Actually the 24 month lease is an even better deal - around $35-40/month cheaper, making the lease around $560/month vs $598/month.

The question in my mind is, what would you get after 2 years? If another 750i, how will the rates be at that time? A lot of unknowns, and the amount is not great, so probably best to think if you will be happy with the car for 2 or 3 years.


----------



## Me530 (Feb 17, 2005)

chrischeung said:


> BTW, BMWCCA rebate is expiring 12/31/11, and it has NOT been extended (as of last week when I checked with BMWCCA - but they are hopeful).

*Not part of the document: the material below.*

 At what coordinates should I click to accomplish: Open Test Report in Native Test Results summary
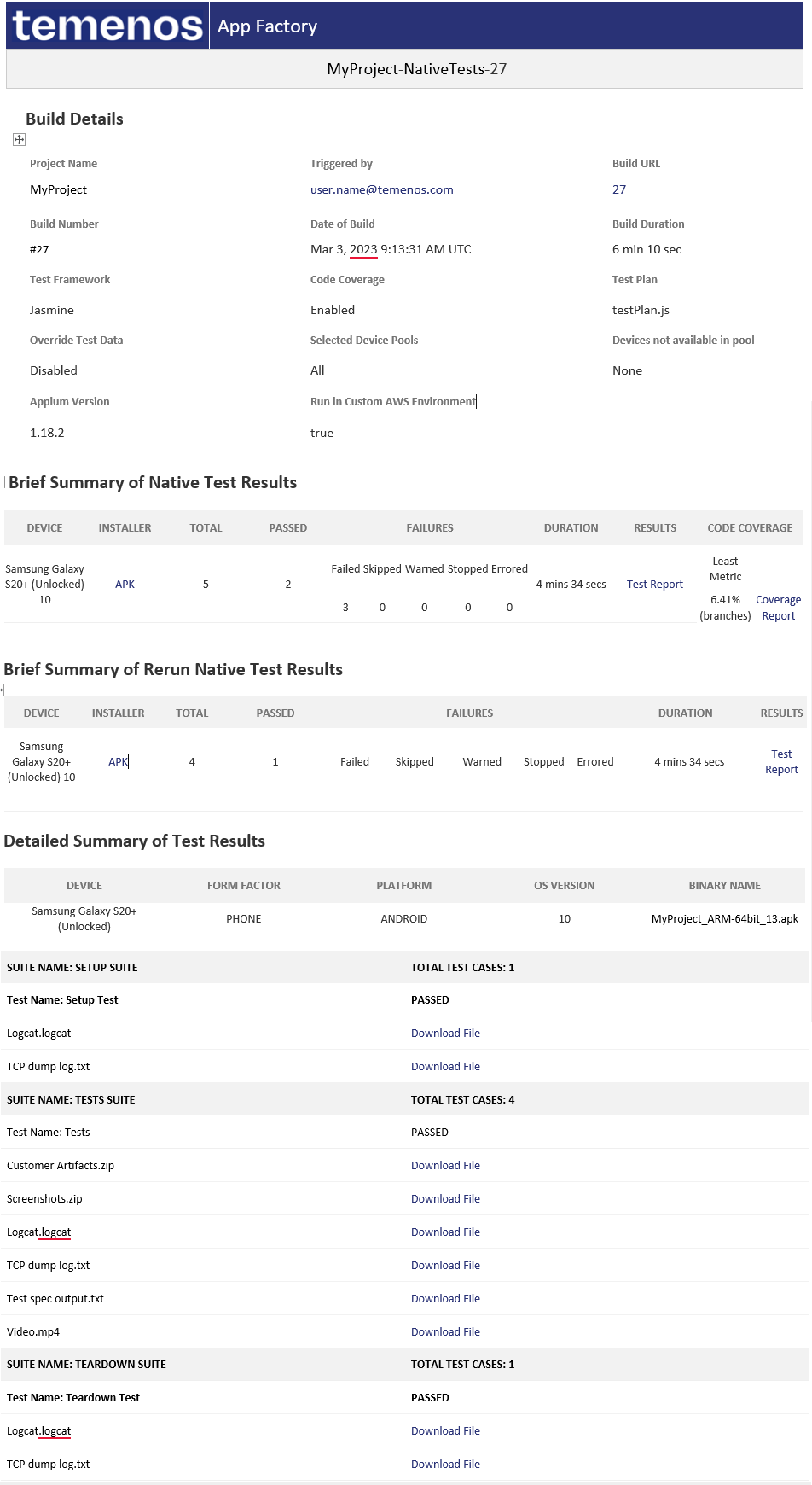coord(654,585)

Not extending the BMW CCA rebate would essentially put the BMW CCA out of business... :bawling:


----------



## extremeromance (Sep 14, 2010)

Got my production number for the 750iah today looks like I am good to go for February 23 pickup!!!!!! :roundel::bow:


----------



## chrischeung (Sep 1, 2002)

Congratulations! Make sure you're not in 105 status, and are in 111 - order accepted. It seems like your order followed the same as mine, order received without a production date, then it was a confirmed one. It goes to show that the difficult is sometimes possible .

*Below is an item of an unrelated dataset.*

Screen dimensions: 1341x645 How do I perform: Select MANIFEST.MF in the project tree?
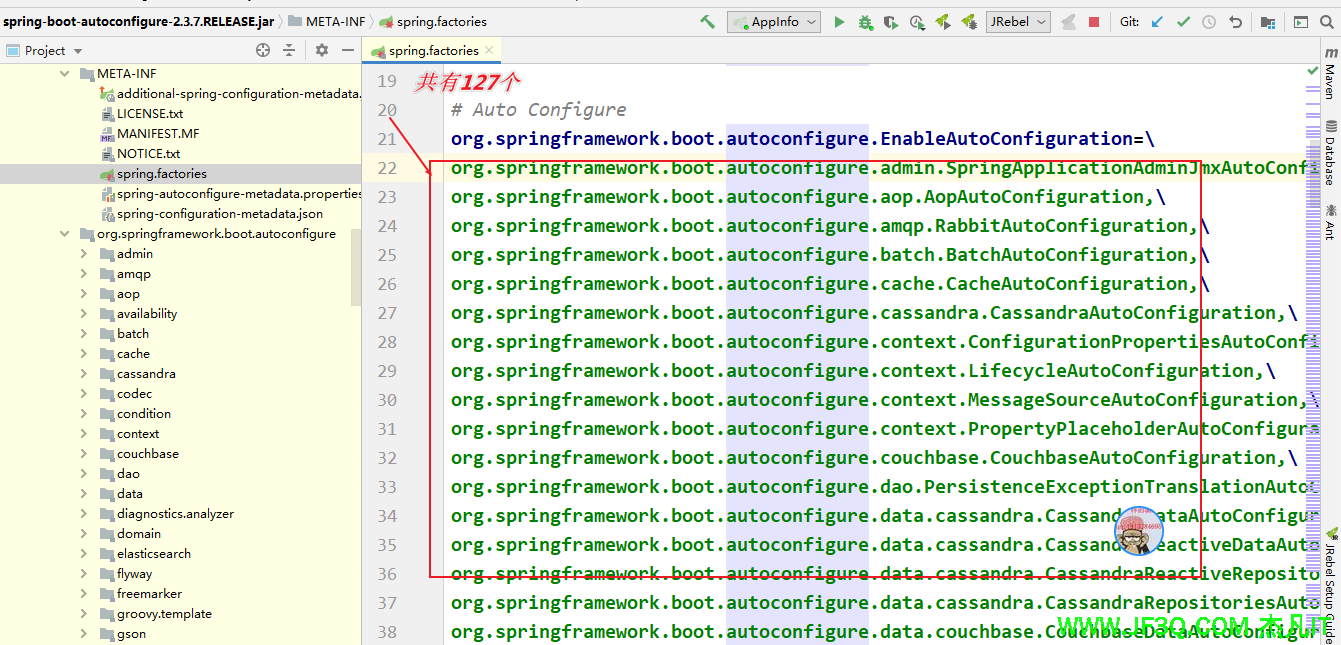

Please share color and options please.


----------



## RVD (Sep 28, 2006)

I got my date as well! I'm picking up on 2/27/2012!

Looks like all is well.

I'm actually trying to move my date to the end of March to reduce the probability of ice and snow on the ground but we'll see. Otherwise the end of Feb is cool!


----------



## extremeromance (Sep 14, 2010)

My config is as follows


Alpine White
Black Nappa Leather
Fine line high gloss wood trim
Driver Assistance Package 
BMW Apps
Satellite Radio

Just emailed my CA to see what status I am in but I figured I am good since I was originally scheduled to pick up a 535xi and at first they didnt know if it can be changed but was informed today the change went through.


----------



## extremeromance (Sep 14, 2010)

RVD whats your configuration colors?


----------



## Valentino15 (Apr 26, 2011)

Why does production status number matter if I already have a delivery date? I'd hate to keep bothering him for an update.


----------



## chrischeung (Sep 1, 2002)

It only matters if there is a problem. And usually your CA will tell you if so - usually. Another way to check is use your production number on the BMW automated phone line, or with your account at www.bmwusa.com. Call me paranoid, but there have been one or two cases over the years where status 105 didn't turn into production as desired. You can google it.


----------



## Valentino15 (Apr 26, 2011)

Called the number "Production of your car is scheduled, no confirmed production date." It didn't give me a status number.... Im not taking delivery until 3/12 so that makes sense.


----------



## chrischeung (Sep 1, 2002)

You're good to go. It's only a problem if that call diverts to a customer rep.

The Welt is probably going to deliver more 750iAHs in 3 months than it has since production started.


----------



## extremeromance (Sep 14, 2010)

Well I am getting the same message as Valentino when I call the 800 number, does that mean I am in status 111 and good to go?


----------



## [email protected] BMW (Aug 2, 2010)

guys please do me a favor...(those who I have a deal with) please send me a PM @ [email protected] I can't always get back to this site as quickly, thanks in advance.


----------



## chrischeung (Sep 1, 2002)

Greg - are you going to get the BMW award for most Hybrid sales? I know they have the one for M's.


----------



## RVD (Sep 28, 2006)

my status is 111.

imperial blue
oyster / black

drivers assistance package
satellite radio

thanks for the heads up on the deal!


----------



## extremeromance (Sep 14, 2010)

Just found out my status is 111 as well


----------



## X550-ED (Aug 27, 2005)

[email protected] BMW said:


> guys please do me a favor...(those who I have a deal with) please send me a PM @ [email protected] I can't always get back to this site as quickly, thanks in advance.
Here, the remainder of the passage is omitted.